Work order:
Copy out each line below that has the word "Select" in it.
--- Entries supplied ---
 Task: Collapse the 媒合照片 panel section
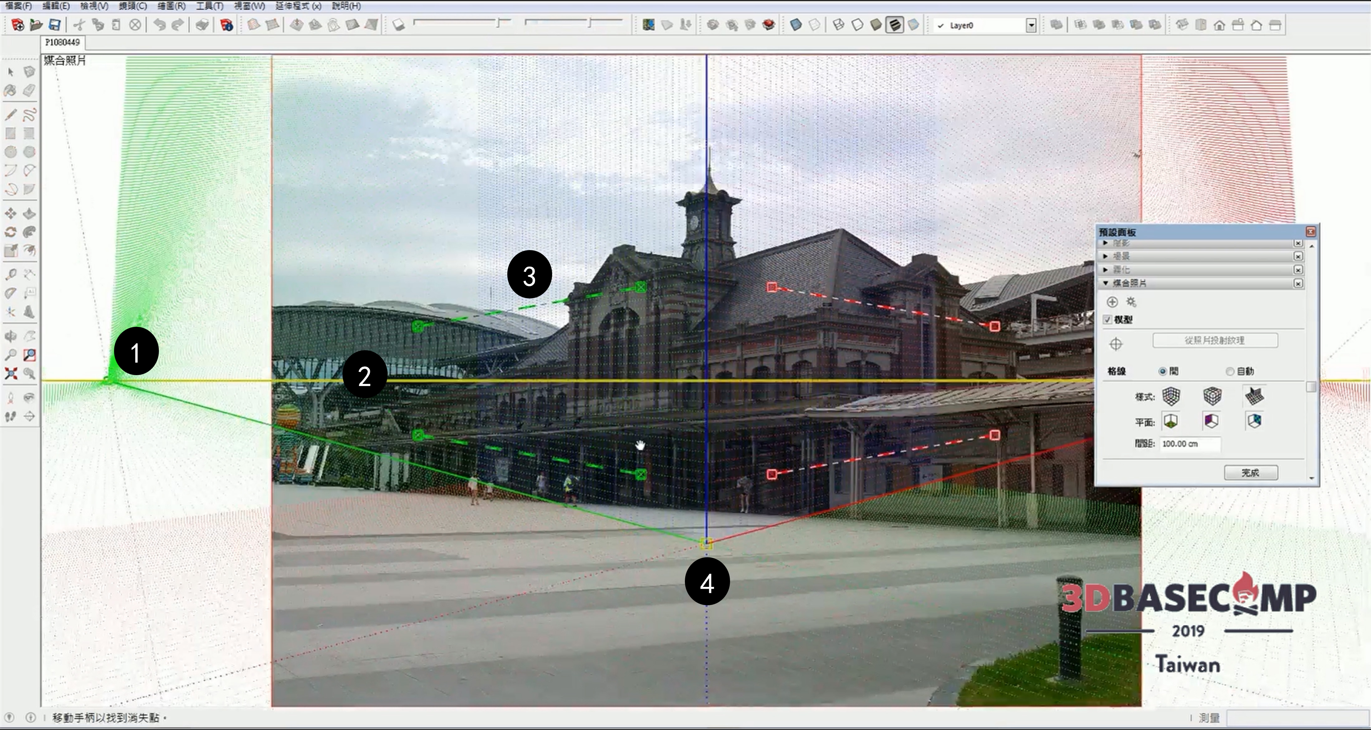pos(1106,283)
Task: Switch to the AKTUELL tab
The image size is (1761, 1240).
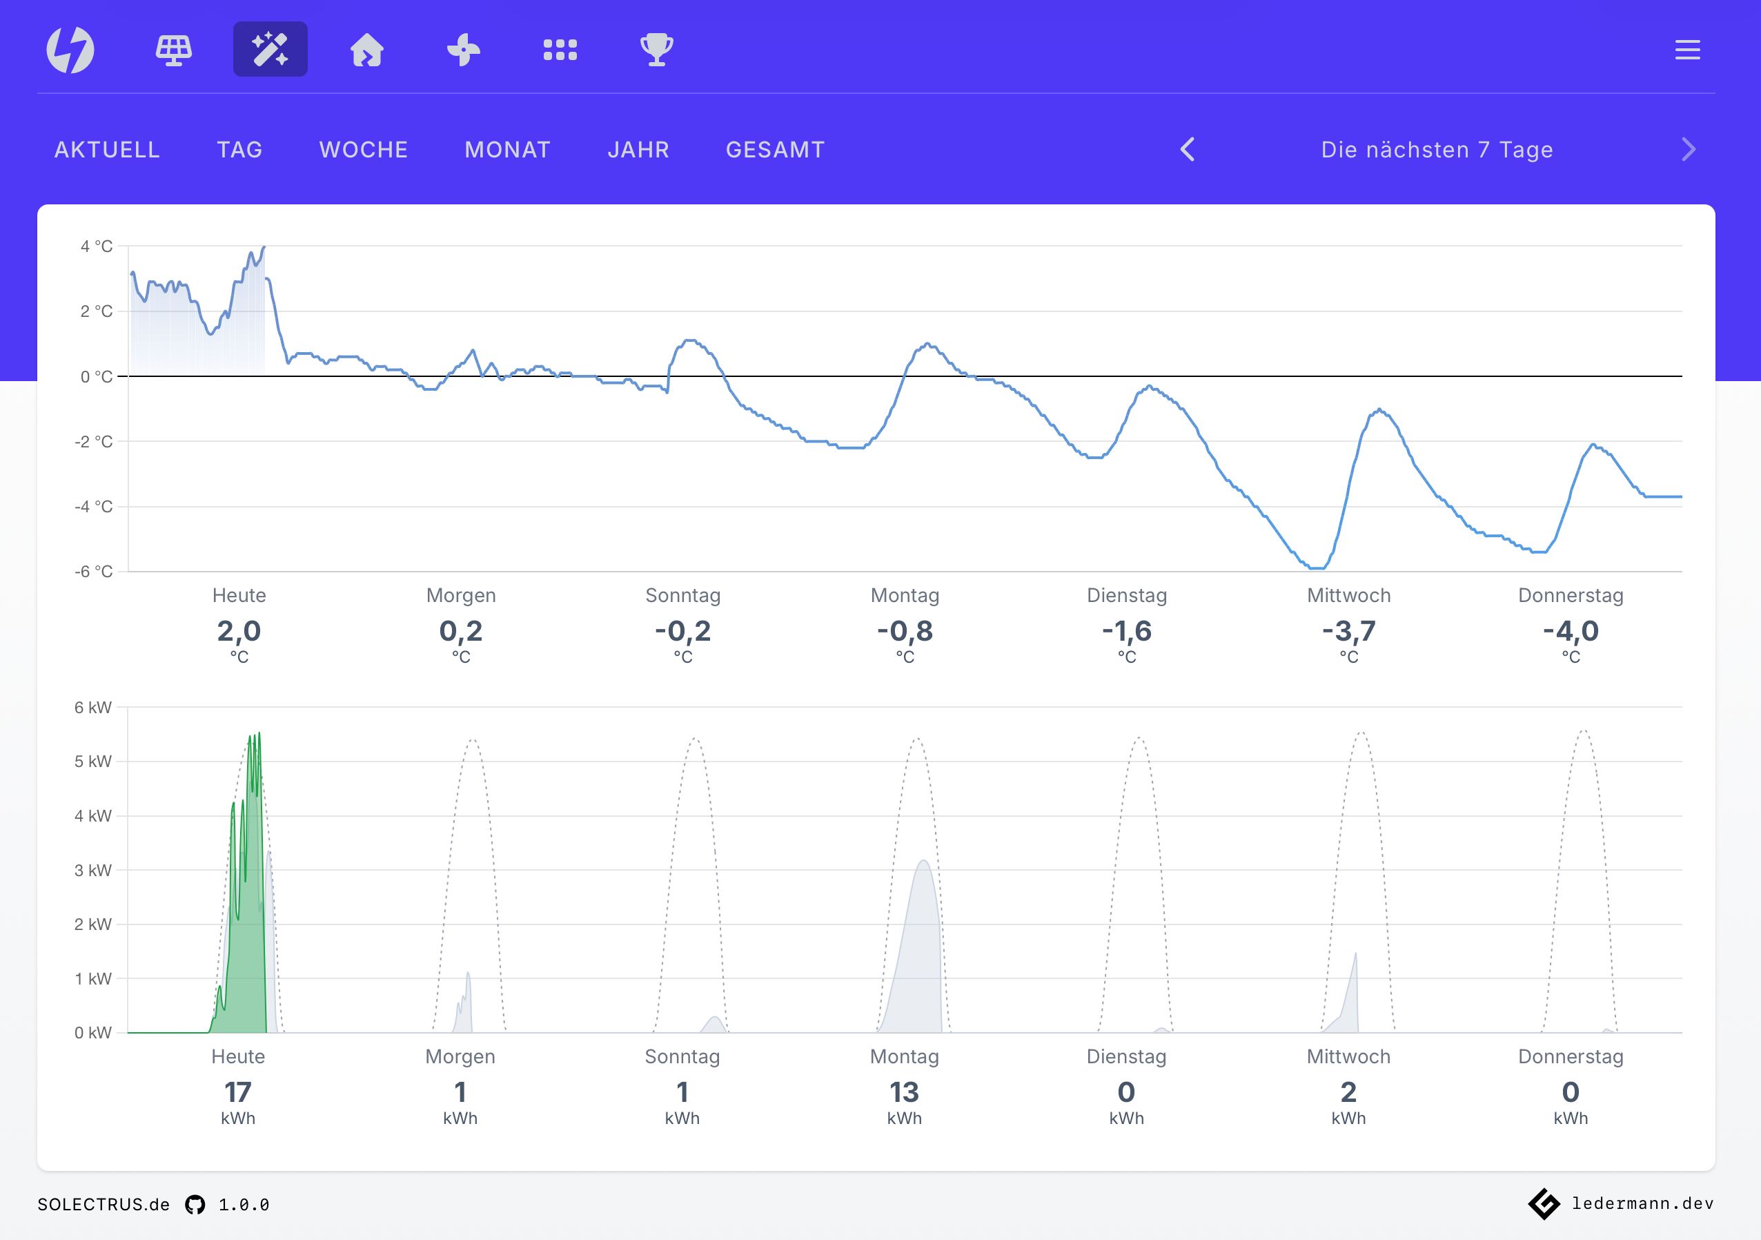Action: click(x=107, y=150)
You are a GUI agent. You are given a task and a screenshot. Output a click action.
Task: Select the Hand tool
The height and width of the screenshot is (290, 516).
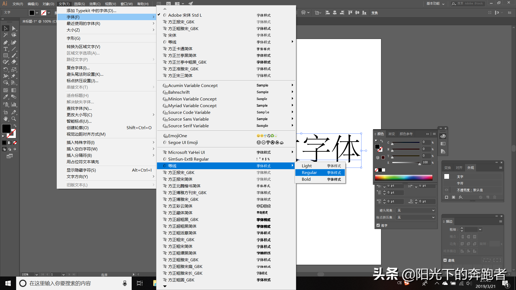[5, 119]
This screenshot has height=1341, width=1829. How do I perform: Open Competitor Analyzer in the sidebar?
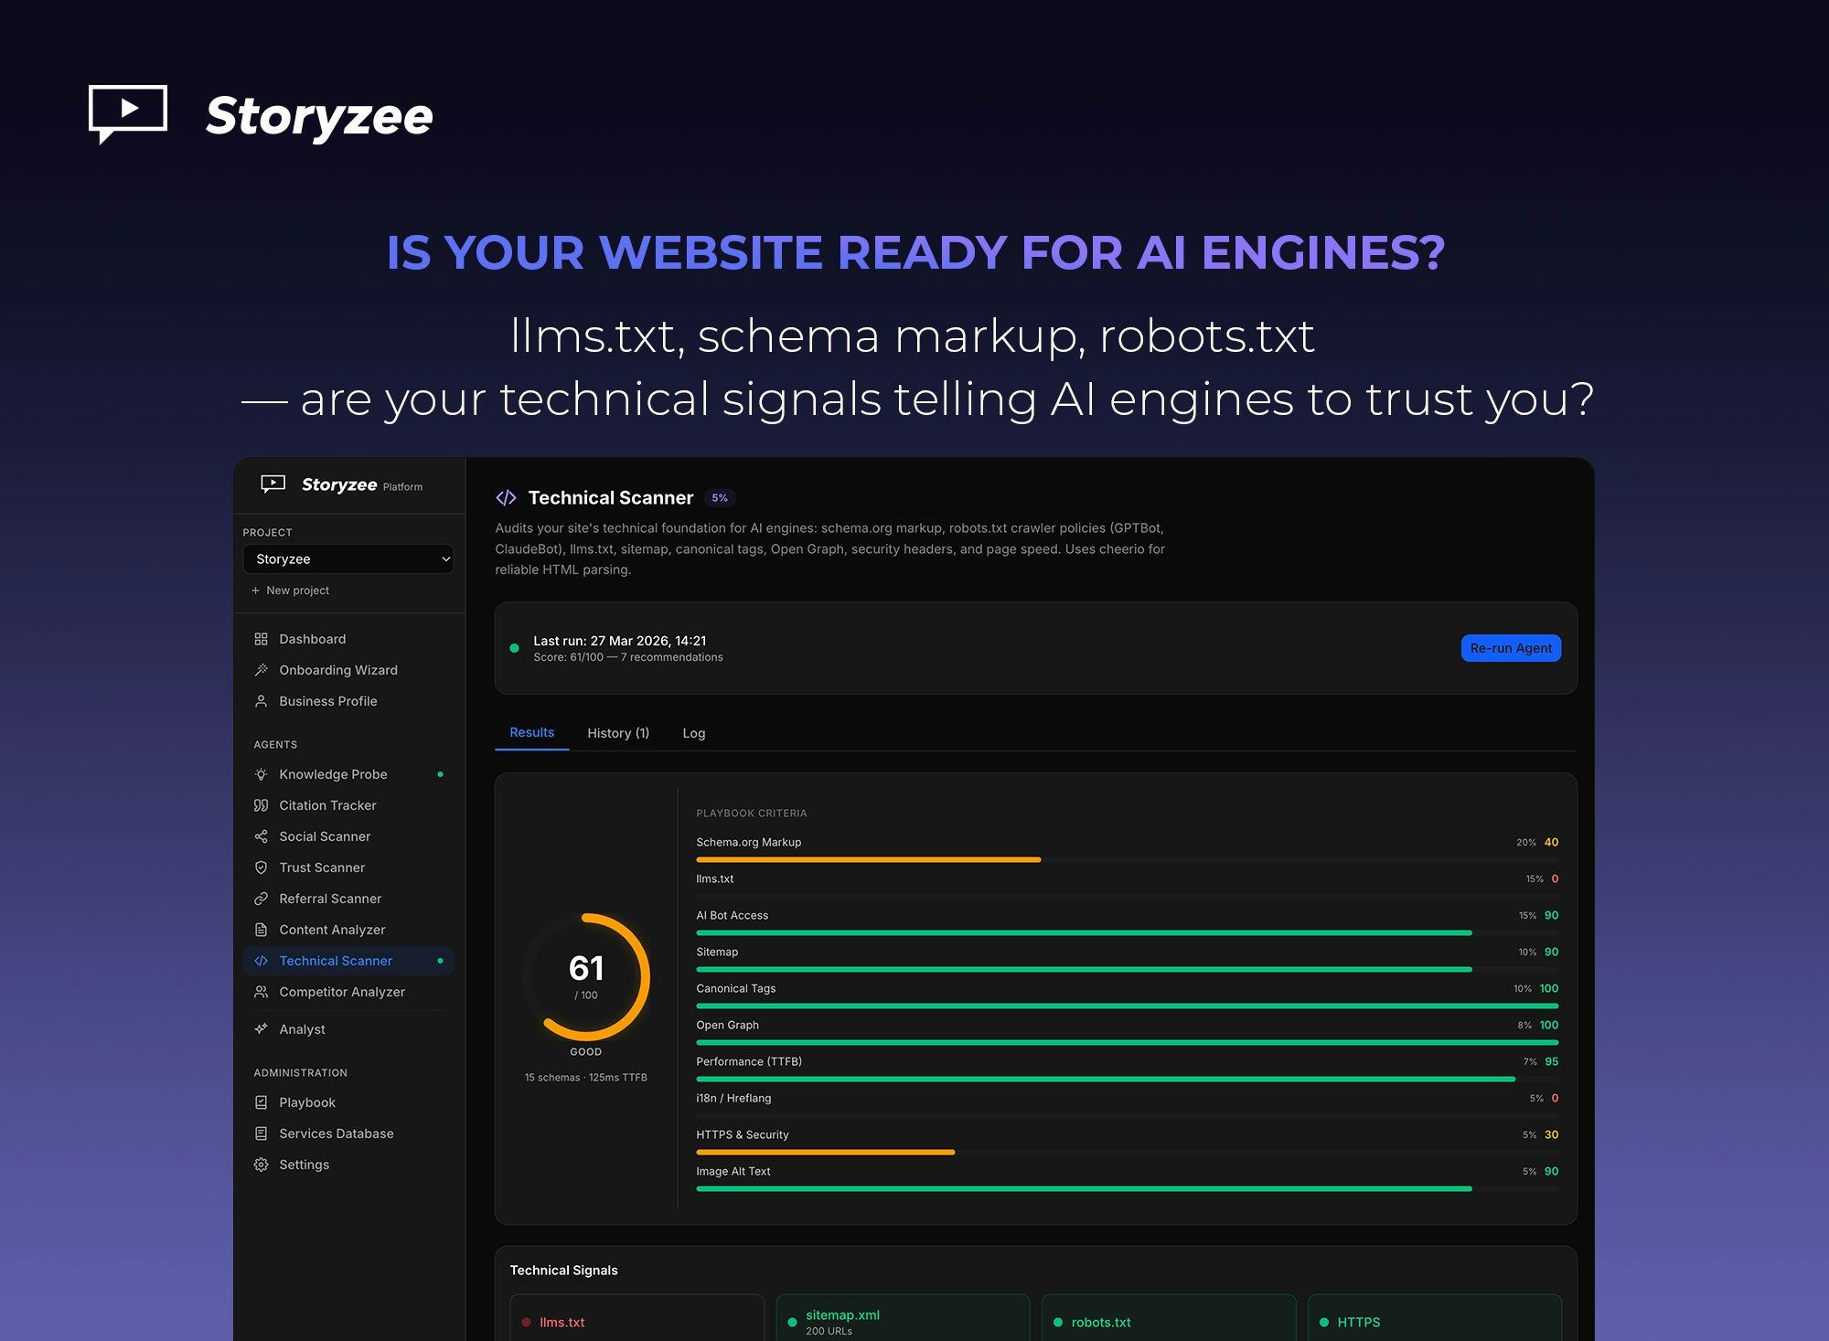341,992
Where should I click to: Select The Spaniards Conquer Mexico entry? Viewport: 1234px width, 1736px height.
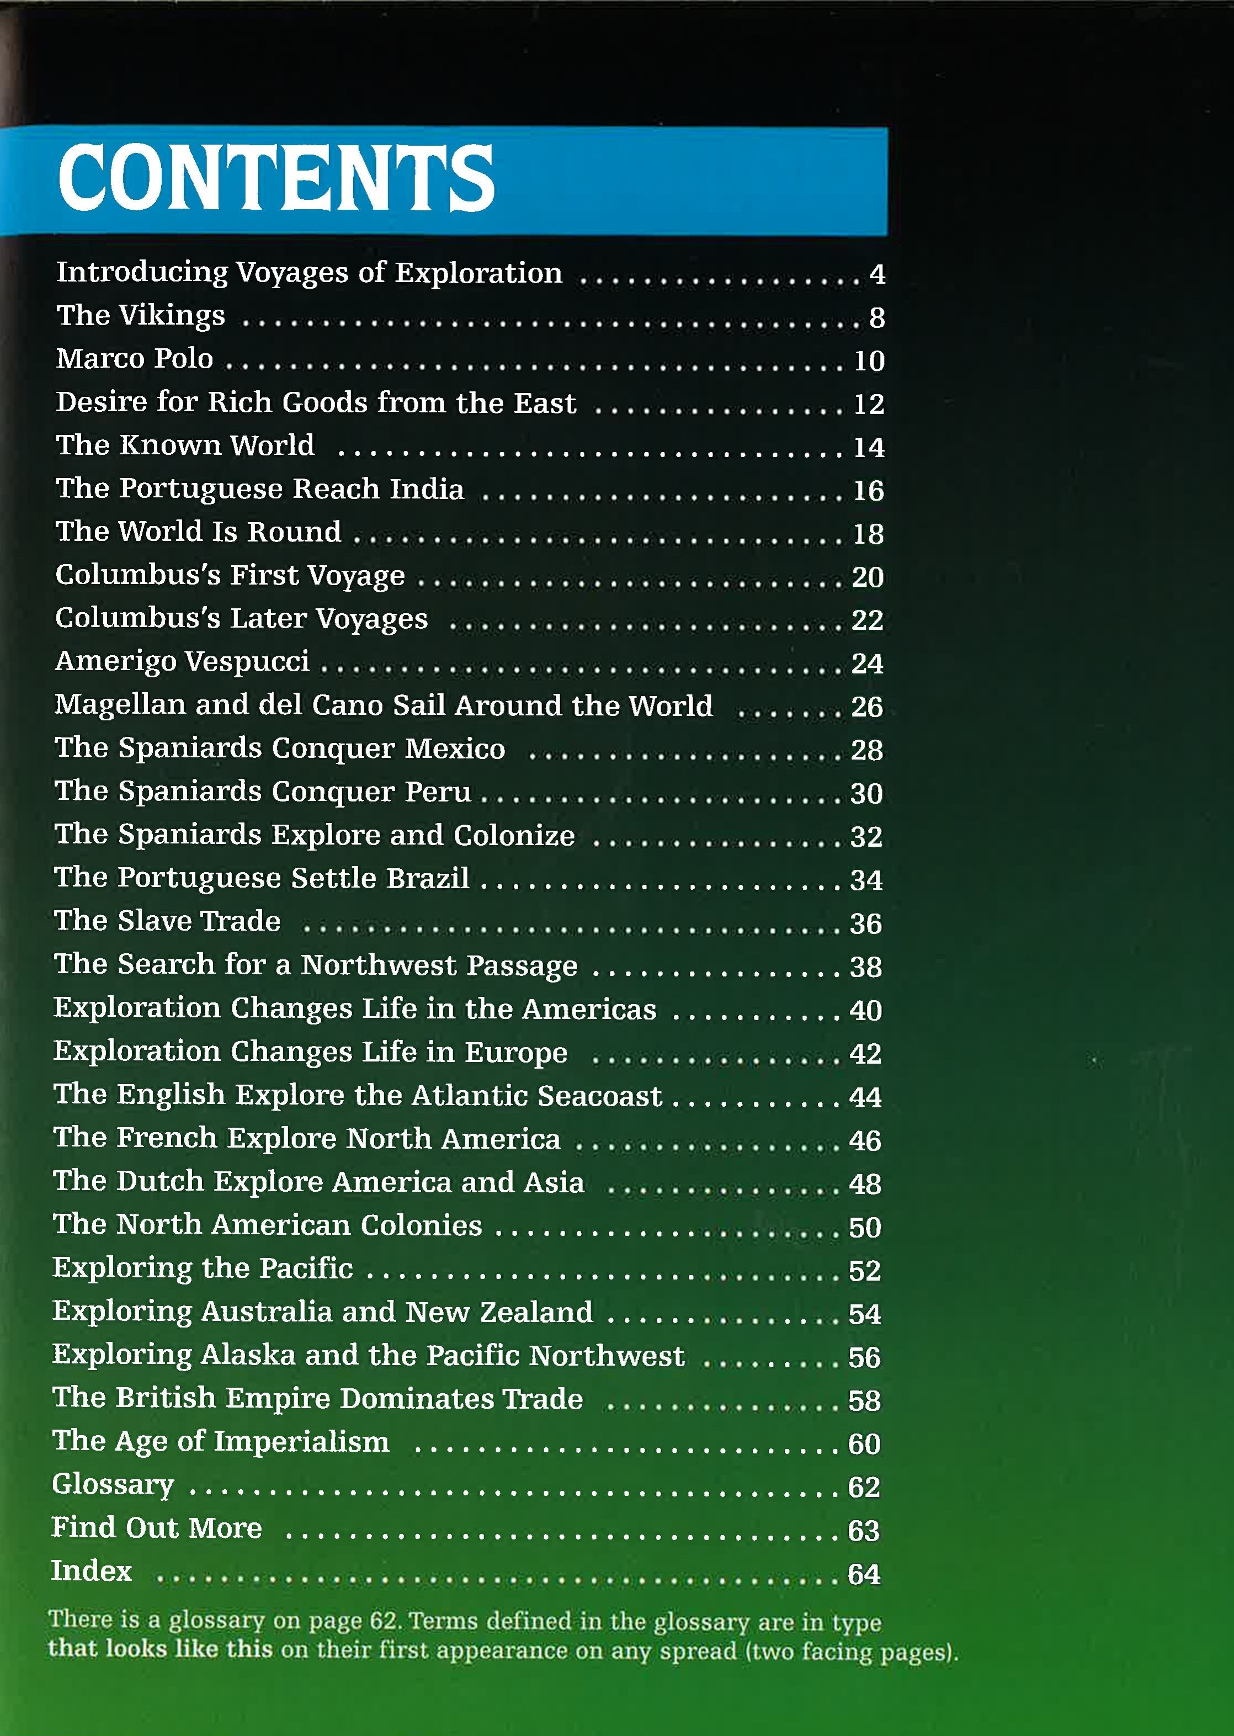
---
Expected answer:
Task: Select the Hand tool
Where should I click to: Select The Spaniards Conquer Mexico entry? Viewport: 1234px width, 1736px height.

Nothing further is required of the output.